- WHAT THIS TASK INVOLVES -
Repeat every line of the material below exactly.
┌────────
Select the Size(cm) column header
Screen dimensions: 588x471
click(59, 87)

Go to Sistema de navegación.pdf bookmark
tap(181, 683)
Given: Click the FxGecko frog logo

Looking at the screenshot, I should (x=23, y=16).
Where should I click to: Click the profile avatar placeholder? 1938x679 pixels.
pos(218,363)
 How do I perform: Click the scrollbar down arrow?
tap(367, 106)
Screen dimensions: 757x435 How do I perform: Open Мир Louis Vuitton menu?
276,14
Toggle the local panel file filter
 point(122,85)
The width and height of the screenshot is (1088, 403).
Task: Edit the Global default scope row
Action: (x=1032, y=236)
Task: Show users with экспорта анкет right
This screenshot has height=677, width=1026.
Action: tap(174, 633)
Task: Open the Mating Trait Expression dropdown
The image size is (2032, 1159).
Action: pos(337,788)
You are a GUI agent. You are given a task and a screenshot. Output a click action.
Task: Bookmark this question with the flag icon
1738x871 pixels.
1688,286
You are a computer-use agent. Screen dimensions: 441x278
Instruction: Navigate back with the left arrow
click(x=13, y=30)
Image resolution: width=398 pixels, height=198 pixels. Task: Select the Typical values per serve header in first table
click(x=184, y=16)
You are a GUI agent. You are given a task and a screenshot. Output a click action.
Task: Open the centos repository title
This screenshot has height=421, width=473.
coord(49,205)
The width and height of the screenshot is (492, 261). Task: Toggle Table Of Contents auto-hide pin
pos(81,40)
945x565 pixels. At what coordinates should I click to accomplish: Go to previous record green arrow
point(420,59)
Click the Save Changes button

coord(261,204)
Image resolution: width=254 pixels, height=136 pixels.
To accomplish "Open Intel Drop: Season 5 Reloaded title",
└────────
- SOLUTION -
Select the Size(cm) column header
Screen dimensions: 588x471
click(59, 87)

Go to Sistema de navegación.pdf bookmark
tap(181, 683)
Given: Click the FxGecko frog logo

Looking at the screenshot, I should (x=23, y=16).
Where should I click to: Click the profile avatar placeholder? 1938x679 pixels.
pos(218,363)
 How do I perform: Click the scrollbar down arrow?
tap(367, 106)
Screen dimensions: 757x435 How do I perform: Open Мир Louis Vuitton menu?
276,14
Toggle the local panel file filter
 point(122,85)
The width and height of the screenshot is (1088, 403).
Task: Edit the Global default scope row
Action: (x=1032, y=236)
Task: Show users with экспорта анкет right
This screenshot has height=677, width=1026.
Action: tap(174, 633)
Task: Open the Mating Trait Expression dropdown
The image size is (2032, 1159).
Action: pos(337,788)
You are a GUI agent. You are given a task and a screenshot. Output a click action.
Task: Bookmark this question with the flag icon
1738x871 pixels.
1688,286
You are a computer-use agent. Screen dimensions: 441x278
Instruction: Navigate back with the left arrow
click(x=13, y=30)
Image resolution: width=398 pixels, height=198 pixels. Task: Select the Typical values per serve header in first table
click(x=184, y=16)
You are a GUI agent. You are given a task and a screenshot. Output a click action.
Task: Open the centos repository title
This screenshot has height=421, width=473.
coord(49,205)
The width and height of the screenshot is (492, 261). Task: Toggle Table Of Contents auto-hide pin
pos(81,40)
945x565 pixels. At what coordinates should I click to accomplish: Go to previous record green arrow
point(420,59)
Click the Save Changes button

coord(261,204)
Image resolution: width=254 pixels, height=136 pixels.
To accomplish "Open Intel Drop: Season 5 Reloaded title",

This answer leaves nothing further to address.